Records supplied:
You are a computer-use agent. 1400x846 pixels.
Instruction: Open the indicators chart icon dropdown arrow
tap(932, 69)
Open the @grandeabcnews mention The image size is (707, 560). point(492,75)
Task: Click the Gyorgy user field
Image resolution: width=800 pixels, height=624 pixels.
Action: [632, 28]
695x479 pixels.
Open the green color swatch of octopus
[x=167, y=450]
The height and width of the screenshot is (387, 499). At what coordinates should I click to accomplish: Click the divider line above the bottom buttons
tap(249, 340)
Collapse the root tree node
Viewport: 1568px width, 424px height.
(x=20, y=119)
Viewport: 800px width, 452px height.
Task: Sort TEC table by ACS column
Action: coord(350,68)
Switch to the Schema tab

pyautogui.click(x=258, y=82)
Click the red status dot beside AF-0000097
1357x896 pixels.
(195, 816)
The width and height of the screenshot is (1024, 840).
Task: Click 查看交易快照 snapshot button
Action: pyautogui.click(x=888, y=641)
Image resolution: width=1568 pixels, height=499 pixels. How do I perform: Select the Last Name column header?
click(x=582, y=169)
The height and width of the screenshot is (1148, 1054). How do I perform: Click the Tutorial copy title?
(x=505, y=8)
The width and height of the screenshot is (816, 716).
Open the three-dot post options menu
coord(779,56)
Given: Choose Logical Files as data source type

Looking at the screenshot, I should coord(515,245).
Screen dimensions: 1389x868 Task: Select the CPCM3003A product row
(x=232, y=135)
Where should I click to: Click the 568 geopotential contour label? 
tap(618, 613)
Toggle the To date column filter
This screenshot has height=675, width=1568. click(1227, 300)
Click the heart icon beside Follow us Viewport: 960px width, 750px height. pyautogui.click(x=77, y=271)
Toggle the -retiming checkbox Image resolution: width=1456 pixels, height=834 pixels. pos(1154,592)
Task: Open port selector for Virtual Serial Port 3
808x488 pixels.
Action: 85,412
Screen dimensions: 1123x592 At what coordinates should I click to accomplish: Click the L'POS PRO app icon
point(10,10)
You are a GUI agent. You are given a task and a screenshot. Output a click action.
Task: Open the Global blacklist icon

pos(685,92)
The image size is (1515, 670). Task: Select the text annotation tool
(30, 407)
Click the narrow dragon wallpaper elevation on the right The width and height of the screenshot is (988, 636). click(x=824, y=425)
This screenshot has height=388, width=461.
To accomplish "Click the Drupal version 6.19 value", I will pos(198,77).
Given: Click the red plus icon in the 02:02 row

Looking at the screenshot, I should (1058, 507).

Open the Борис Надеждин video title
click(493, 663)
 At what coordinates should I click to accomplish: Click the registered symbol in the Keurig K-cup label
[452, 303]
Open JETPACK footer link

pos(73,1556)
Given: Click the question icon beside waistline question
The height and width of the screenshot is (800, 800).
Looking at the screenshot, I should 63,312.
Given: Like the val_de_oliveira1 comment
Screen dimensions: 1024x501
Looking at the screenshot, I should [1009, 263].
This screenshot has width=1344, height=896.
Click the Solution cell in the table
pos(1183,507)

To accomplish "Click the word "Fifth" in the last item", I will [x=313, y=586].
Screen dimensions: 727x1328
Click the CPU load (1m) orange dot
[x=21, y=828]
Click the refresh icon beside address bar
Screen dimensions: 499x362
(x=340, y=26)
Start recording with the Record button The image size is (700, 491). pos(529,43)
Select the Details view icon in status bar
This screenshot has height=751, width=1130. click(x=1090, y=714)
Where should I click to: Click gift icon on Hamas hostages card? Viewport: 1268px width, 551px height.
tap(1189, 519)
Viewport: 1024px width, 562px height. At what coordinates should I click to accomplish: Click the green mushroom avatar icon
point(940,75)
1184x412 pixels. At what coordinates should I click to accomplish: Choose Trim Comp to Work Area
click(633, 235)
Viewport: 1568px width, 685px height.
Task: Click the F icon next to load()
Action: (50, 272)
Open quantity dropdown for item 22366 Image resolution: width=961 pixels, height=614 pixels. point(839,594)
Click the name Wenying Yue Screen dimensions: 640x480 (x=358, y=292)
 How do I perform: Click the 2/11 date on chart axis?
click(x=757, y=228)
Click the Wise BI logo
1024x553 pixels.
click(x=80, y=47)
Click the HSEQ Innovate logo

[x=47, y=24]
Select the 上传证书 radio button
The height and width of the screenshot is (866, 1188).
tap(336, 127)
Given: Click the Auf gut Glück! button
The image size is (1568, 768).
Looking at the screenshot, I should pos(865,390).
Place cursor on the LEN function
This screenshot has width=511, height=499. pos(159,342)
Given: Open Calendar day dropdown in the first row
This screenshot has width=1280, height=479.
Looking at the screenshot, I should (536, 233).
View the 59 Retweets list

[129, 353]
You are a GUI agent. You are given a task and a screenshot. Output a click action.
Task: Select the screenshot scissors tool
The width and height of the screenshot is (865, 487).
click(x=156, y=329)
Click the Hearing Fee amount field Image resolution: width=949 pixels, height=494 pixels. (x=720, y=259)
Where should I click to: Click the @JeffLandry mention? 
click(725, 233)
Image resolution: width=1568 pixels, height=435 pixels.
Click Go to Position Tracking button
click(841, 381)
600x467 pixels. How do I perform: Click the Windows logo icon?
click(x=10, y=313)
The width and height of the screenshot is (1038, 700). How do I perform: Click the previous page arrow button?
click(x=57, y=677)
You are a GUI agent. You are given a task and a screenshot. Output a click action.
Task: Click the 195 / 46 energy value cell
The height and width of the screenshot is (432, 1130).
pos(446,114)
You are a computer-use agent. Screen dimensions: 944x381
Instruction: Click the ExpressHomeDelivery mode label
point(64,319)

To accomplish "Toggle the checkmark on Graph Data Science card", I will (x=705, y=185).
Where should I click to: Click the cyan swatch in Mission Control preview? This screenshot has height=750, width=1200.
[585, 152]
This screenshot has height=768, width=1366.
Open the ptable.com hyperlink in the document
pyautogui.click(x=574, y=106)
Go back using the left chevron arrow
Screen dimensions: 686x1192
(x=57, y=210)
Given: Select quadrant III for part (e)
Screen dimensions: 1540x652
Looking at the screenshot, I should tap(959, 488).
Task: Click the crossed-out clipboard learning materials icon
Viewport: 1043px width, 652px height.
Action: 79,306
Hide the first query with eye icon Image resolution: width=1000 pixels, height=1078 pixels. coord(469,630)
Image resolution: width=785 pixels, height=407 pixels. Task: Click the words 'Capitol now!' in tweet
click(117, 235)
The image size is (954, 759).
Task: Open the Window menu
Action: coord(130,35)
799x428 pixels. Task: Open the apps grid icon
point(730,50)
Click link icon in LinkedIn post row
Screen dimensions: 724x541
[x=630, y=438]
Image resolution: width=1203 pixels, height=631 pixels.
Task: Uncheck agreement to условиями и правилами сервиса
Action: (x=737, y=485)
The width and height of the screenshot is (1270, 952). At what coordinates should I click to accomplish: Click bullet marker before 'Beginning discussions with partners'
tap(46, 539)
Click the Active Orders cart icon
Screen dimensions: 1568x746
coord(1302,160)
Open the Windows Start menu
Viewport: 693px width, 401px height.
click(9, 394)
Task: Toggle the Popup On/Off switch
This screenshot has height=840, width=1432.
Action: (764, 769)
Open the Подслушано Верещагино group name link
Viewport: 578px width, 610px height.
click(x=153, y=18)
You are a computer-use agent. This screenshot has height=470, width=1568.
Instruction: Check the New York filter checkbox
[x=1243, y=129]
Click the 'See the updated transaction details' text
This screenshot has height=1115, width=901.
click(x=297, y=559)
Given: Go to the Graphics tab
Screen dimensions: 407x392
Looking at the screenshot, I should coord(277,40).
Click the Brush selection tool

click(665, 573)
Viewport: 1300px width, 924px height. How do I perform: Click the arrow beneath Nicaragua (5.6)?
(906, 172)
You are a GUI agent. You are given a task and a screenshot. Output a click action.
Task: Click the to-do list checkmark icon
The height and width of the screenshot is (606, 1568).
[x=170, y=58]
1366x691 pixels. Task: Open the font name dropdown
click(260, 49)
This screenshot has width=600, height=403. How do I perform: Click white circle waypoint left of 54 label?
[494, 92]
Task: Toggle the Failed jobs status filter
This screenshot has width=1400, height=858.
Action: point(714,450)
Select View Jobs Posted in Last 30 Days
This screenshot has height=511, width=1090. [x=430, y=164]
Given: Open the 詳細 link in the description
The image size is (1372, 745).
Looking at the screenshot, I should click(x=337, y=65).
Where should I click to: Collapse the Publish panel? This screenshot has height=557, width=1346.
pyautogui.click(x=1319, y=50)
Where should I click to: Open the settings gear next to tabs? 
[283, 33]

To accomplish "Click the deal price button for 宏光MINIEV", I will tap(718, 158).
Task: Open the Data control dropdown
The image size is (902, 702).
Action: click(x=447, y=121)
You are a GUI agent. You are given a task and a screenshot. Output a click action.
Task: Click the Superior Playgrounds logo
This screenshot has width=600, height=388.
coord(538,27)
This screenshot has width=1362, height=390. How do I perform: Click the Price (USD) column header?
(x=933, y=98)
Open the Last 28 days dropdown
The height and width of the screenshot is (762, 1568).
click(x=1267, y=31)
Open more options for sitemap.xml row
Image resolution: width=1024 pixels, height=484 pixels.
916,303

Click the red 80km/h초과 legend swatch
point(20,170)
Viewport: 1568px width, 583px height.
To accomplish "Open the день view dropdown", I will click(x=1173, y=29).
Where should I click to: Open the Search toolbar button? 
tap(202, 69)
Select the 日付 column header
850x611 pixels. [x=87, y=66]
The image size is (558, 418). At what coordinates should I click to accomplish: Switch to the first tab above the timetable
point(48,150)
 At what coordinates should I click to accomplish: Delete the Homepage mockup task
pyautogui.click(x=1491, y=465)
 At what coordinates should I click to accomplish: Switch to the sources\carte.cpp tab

Work to be completed:
Where does the word "value" appear in the listing? List each line that holds it.

Task response:
To accomplish "Click the Drupal version 6.19 value", I will pos(198,77).
Task: Click the 195 / 46 energy value cell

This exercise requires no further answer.